### Work instruction
Print out the data below with every line intact.

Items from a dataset
++++++

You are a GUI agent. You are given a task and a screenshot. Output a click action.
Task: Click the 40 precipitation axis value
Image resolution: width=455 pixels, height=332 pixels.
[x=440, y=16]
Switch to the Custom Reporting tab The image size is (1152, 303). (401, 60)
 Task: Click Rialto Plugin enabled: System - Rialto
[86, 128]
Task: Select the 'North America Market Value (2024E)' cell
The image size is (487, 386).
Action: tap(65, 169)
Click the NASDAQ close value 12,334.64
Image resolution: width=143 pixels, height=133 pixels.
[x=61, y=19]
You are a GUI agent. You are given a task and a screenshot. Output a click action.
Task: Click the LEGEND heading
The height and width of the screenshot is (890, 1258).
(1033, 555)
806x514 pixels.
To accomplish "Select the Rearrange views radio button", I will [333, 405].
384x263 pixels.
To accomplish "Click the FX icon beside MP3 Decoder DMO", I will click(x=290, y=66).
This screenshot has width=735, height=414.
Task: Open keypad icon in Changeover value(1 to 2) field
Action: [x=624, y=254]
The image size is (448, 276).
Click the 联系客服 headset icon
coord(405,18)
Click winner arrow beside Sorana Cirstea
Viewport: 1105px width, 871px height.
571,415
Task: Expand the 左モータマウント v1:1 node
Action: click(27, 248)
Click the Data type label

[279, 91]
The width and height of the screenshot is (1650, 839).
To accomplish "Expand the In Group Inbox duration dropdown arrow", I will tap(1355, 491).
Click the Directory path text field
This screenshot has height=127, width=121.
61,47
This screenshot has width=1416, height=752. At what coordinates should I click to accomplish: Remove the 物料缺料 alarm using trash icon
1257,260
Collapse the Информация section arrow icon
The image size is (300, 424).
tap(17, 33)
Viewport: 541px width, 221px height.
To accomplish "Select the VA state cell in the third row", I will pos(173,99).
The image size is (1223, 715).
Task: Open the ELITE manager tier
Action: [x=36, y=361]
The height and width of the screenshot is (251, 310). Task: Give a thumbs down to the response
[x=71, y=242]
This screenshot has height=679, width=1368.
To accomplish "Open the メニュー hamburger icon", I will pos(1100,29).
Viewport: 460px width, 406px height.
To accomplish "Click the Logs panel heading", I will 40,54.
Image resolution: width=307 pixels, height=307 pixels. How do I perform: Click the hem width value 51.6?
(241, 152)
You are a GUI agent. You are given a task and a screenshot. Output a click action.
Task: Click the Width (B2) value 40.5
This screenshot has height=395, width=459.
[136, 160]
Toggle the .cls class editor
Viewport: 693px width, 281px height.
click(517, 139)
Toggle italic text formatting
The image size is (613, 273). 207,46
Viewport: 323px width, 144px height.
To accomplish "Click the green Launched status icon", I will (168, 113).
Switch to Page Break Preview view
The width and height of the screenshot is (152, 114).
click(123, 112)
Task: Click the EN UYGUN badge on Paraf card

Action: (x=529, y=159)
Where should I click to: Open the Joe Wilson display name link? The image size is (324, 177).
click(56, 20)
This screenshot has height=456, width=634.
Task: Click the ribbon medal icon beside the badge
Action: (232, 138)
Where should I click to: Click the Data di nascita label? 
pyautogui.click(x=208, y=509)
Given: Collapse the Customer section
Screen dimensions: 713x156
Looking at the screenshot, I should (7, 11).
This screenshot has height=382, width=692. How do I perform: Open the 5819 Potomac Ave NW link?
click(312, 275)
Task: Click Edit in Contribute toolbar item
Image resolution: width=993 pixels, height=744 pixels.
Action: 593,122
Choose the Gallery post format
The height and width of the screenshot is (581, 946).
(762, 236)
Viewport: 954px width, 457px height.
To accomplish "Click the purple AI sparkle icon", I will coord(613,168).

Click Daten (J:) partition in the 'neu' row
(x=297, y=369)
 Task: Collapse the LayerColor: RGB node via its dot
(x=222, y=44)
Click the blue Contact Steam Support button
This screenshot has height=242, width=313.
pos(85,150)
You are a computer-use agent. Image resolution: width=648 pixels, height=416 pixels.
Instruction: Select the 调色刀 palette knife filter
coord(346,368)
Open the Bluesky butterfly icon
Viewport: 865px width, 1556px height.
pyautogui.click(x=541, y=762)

++++++

### Exercise result
You are a GUI agent. You are given a task and a screenshot. Output a click action.
Task: Click the 40 precipitation axis value
Image resolution: width=455 pixels, height=332 pixels.
[x=440, y=16]
Switch to the Custom Reporting tab The image size is (1152, 303). (401, 60)
 Task: Click Rialto Plugin enabled: System - Rialto
[86, 128]
Task: Select the 'North America Market Value (2024E)' cell
The image size is (487, 386).
Action: tap(65, 169)
Click the NASDAQ close value 12,334.64
Image resolution: width=143 pixels, height=133 pixels.
[x=61, y=19]
You are a GUI agent. You are given a task and a screenshot. Output a click action.
Task: Click the LEGEND heading
The height and width of the screenshot is (890, 1258).
(1033, 555)
806x514 pixels.
To accomplish "Select the Rearrange views radio button", I will [333, 405].
384x263 pixels.
To accomplish "Click the FX icon beside MP3 Decoder DMO", I will click(x=290, y=66).
This screenshot has width=735, height=414.
Task: Open keypad icon in Changeover value(1 to 2) field
Action: [x=624, y=254]
The image size is (448, 276).
Click the 联系客服 headset icon
coord(405,18)
Click winner arrow beside Sorana Cirstea
Viewport: 1105px width, 871px height.
571,415
Task: Expand the 左モータマウント v1:1 node
Action: click(27, 248)
Click the Data type label

[279, 91]
The width and height of the screenshot is (1650, 839).
To accomplish "Expand the In Group Inbox duration dropdown arrow", I will tap(1355, 491).
Click the Directory path text field
This screenshot has height=127, width=121.
61,47
This screenshot has width=1416, height=752. At what coordinates should I click to accomplish: Remove the 物料缺料 alarm using trash icon
1257,260
Collapse the Информация section arrow icon
The image size is (300, 424).
tap(17, 33)
Viewport: 541px width, 221px height.
To accomplish "Select the VA state cell in the third row", I will pos(173,99).
The image size is (1223, 715).
Task: Open the ELITE manager tier
Action: [x=36, y=361]
The height and width of the screenshot is (251, 310). Task: Give a thumbs down to the response
[x=71, y=242]
This screenshot has height=679, width=1368.
To accomplish "Open the メニュー hamburger icon", I will pos(1100,29).
Viewport: 460px width, 406px height.
To accomplish "Click the Logs panel heading", I will 40,54.
Image resolution: width=307 pixels, height=307 pixels. How do I perform: Click the hem width value 51.6?
(241, 152)
You are a GUI agent. You are given a task and a screenshot. Output a click action.
Task: Click the Width (B2) value 40.5
This screenshot has height=395, width=459.
[136, 160]
Toggle the .cls class editor
Viewport: 693px width, 281px height.
click(517, 139)
Toggle italic text formatting
The image size is (613, 273). 207,46
Viewport: 323px width, 144px height.
To accomplish "Click the green Launched status icon", I will (168, 113).
Switch to Page Break Preview view
The width and height of the screenshot is (152, 114).
click(123, 112)
Task: Click the EN UYGUN badge on Paraf card

Action: (x=529, y=159)
Where should I click to: Open the Joe Wilson display name link? The image size is (324, 177).
click(56, 20)
This screenshot has height=456, width=634.
Task: Click the ribbon medal icon beside the badge
Action: (232, 138)
Where should I click to: Click the Data di nascita label? 
pyautogui.click(x=208, y=509)
Given: Collapse the Customer section
Screen dimensions: 713x156
Looking at the screenshot, I should (7, 11).
This screenshot has height=382, width=692. How do I perform: Open the 5819 Potomac Ave NW link?
click(312, 275)
Task: Click Edit in Contribute toolbar item
Image resolution: width=993 pixels, height=744 pixels.
Action: 593,122
Choose the Gallery post format
The height and width of the screenshot is (581, 946).
(762, 236)
Viewport: 954px width, 457px height.
To accomplish "Click the purple AI sparkle icon", I will coord(613,168).

Click Daten (J:) partition in the 'neu' row
(x=297, y=369)
 Task: Collapse the LayerColor: RGB node via its dot
(x=222, y=44)
Click the blue Contact Steam Support button
This screenshot has height=242, width=313.
pos(85,150)
You are a computer-use agent. Image resolution: width=648 pixels, height=416 pixels.
Instruction: Select the 调色刀 palette knife filter
coord(346,368)
Open the Bluesky butterfly icon
Viewport: 865px width, 1556px height.
pyautogui.click(x=541, y=762)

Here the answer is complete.